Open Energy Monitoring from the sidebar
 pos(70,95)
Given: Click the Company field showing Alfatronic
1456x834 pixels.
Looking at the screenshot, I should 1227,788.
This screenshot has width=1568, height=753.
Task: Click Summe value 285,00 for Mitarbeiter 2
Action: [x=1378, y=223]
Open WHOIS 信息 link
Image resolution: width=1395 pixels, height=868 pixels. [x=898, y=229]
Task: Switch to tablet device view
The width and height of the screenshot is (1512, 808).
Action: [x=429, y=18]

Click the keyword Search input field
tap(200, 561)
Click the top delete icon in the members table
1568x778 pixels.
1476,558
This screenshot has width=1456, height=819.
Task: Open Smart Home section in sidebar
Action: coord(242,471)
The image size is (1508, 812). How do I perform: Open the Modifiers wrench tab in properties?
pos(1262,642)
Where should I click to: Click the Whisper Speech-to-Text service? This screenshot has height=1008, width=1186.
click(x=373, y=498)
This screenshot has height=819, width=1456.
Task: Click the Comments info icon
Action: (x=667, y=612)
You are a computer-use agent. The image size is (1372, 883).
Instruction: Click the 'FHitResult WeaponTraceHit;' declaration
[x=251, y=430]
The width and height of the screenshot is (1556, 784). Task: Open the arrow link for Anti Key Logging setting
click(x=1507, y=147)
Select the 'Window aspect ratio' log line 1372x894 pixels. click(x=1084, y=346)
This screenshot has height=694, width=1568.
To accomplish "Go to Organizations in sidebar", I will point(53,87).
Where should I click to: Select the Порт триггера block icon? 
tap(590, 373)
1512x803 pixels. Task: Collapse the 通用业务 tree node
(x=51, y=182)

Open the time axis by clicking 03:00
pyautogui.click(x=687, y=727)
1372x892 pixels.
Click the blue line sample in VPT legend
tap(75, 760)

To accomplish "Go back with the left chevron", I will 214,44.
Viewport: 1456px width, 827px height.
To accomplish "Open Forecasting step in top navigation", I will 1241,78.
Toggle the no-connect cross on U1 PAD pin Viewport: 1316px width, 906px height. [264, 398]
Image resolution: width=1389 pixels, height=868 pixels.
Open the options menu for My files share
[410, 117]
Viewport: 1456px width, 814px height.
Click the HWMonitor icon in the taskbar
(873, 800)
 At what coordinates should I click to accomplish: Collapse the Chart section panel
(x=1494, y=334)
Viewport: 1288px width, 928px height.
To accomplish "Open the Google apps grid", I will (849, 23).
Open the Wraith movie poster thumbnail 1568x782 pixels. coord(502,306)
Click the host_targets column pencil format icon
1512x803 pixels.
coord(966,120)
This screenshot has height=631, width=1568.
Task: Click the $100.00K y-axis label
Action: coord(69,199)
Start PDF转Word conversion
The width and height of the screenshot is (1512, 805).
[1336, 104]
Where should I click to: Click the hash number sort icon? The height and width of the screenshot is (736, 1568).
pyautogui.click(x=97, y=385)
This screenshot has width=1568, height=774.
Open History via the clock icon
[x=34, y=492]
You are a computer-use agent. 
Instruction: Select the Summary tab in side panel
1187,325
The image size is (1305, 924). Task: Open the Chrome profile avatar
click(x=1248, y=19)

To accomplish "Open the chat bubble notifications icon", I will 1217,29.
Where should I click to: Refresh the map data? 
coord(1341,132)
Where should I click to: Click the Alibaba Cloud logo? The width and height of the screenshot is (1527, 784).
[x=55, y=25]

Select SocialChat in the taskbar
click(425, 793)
++++++
TASK PROMPT
Show every line from the entries above in which "Viewport" appears.

EXERCISE ANSWER
Viewport: 1456px width, 827px height.
Toggle the no-connect cross on U1 PAD pin Viewport: 1316px width, 906px height. [264, 398]
Viewport: 1456px width, 814px height.
Viewport: 1288px width, 928px height.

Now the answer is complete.